Another point is that since I've used single letter identifier names it is possible for a random identifier mutation in Haskell to not cause a build failure but still cause a bug. Take for instance a function that takes two Int parameters x and y. If y was mutated to x, the program would still compile, but it would cause a bug. My set of highlighted fragile characters above does not take this into account because it's trivially avoidable by using longer identifier names. Maybe this is an argument against one letter identifier names, something that Haskell gets criticism for.

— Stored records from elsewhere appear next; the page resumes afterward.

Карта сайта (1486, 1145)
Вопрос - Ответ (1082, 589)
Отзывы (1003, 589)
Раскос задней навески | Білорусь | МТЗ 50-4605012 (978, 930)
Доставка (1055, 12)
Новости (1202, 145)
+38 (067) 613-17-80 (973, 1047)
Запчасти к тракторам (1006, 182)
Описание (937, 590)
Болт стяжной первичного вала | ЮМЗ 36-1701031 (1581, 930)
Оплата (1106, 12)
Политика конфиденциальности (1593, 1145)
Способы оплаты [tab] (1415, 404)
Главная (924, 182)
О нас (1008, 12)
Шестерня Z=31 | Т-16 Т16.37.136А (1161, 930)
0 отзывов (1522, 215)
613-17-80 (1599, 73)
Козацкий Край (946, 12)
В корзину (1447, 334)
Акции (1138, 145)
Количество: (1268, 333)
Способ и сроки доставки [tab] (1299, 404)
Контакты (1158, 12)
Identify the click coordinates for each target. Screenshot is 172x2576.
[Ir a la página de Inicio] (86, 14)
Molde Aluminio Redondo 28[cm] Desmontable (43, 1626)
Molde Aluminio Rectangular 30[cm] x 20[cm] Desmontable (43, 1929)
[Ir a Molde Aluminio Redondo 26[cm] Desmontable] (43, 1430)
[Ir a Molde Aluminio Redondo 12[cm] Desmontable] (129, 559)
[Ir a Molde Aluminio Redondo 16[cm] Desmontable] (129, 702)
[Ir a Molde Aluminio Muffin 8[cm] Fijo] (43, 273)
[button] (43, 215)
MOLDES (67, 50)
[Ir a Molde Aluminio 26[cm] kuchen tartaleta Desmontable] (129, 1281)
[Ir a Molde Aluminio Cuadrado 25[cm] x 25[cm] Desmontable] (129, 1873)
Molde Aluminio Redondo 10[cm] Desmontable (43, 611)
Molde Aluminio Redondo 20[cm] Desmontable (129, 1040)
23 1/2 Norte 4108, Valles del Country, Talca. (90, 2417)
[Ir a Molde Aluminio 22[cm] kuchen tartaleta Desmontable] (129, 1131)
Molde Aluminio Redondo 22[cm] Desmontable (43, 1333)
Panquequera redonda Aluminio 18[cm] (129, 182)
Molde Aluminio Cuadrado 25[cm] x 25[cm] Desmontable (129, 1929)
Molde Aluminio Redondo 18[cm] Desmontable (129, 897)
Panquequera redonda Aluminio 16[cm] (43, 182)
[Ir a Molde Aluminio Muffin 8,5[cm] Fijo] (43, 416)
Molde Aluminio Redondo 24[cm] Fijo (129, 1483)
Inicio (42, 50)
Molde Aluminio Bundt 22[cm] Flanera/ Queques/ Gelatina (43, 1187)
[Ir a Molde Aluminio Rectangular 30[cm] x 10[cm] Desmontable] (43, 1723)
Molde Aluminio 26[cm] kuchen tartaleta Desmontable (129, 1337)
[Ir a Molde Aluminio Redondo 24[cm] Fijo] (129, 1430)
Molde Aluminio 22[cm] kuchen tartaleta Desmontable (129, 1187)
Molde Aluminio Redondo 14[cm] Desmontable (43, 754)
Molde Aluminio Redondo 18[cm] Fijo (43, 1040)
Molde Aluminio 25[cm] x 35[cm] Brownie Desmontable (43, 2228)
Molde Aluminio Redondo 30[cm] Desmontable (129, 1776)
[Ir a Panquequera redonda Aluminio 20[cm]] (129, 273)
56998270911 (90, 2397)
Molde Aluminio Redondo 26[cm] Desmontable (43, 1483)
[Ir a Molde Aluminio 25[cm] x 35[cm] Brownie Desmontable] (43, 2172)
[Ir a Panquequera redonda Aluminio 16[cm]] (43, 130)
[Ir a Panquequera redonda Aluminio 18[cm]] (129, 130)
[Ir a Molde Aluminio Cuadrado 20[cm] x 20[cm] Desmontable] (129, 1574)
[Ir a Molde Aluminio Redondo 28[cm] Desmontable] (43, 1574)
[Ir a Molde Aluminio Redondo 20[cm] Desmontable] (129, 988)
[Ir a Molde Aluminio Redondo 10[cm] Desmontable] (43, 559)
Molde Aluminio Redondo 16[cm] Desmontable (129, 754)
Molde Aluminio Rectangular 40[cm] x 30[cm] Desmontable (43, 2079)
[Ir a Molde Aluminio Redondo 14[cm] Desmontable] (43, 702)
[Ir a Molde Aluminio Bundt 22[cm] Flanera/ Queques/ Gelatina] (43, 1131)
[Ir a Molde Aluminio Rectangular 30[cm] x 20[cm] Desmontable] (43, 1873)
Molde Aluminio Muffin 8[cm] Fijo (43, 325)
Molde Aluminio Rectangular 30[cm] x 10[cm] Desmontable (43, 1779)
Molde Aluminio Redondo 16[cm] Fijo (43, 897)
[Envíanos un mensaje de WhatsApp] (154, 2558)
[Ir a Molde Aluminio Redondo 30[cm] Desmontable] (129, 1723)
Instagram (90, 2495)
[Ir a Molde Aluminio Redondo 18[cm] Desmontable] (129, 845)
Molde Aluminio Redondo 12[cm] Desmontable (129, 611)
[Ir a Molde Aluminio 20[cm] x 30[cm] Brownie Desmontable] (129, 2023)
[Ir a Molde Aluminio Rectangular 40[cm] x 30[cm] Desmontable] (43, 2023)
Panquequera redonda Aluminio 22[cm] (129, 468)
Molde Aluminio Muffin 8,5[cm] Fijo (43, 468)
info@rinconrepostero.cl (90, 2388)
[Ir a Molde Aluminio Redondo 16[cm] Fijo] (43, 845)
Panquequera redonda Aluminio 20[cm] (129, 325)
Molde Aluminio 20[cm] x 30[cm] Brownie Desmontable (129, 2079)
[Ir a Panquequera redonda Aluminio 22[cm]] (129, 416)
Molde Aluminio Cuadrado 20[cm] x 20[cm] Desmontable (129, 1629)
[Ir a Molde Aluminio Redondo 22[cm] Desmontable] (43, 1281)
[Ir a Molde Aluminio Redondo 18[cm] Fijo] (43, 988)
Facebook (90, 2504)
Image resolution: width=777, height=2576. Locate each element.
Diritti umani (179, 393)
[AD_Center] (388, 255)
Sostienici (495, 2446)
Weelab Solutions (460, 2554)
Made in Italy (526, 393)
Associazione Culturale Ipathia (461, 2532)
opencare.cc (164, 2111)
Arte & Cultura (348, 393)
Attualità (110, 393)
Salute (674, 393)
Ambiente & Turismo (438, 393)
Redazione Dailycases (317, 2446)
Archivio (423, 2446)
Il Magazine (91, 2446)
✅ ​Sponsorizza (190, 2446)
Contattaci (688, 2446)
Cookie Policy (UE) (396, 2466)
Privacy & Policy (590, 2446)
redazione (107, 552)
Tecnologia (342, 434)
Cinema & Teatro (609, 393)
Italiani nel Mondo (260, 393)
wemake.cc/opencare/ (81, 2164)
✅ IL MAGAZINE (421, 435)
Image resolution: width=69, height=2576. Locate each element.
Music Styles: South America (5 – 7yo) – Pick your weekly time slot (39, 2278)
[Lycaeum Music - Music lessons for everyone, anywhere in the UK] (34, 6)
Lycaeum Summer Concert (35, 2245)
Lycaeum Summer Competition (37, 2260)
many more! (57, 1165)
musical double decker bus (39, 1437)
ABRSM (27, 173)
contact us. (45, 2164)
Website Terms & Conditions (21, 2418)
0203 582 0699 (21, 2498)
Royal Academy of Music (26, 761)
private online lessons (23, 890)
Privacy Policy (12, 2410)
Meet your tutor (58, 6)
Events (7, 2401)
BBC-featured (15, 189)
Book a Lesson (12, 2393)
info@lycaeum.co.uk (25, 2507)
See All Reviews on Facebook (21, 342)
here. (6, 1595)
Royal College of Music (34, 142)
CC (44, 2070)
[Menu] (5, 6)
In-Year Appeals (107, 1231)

Here's the snippet of Haskell code I was talking about in the above reddit comment that got me thinking about all this in the first place:

// Fragility 31 / 277 = 0.11
data MetadataInfo = MetadataInfo
    { title       :: Text
    , description :: Text

pageMetadataWidget :: MonadWidget t m => Dynamic t MetadataInfo -> m ()
pageMetadataWidget i = do
    el "title" $ dynText $ title <$> i
    elDynAttr "meta" (mkDescAttrs . description <$> i) blank
    mkDescAttrs desc =
      "name" =: "description" <>
      "content" =: desc

In this snippet, the fragility number is probably close to 31 characters--the number of characters in string literals. This is out of a total of 277 non-whitespace characters, so the software fragility number for this bit of code is 11%. This half the fragility of the JS code we saw above! And as I've pointed out, larger real world JS examples are likely to have even higher fragility. I'm not sure how much we can conclude about the actual ratios of these fragility numbers, but at the very least it matches my experience that JS programs are significantly more buggy than Haskell programs.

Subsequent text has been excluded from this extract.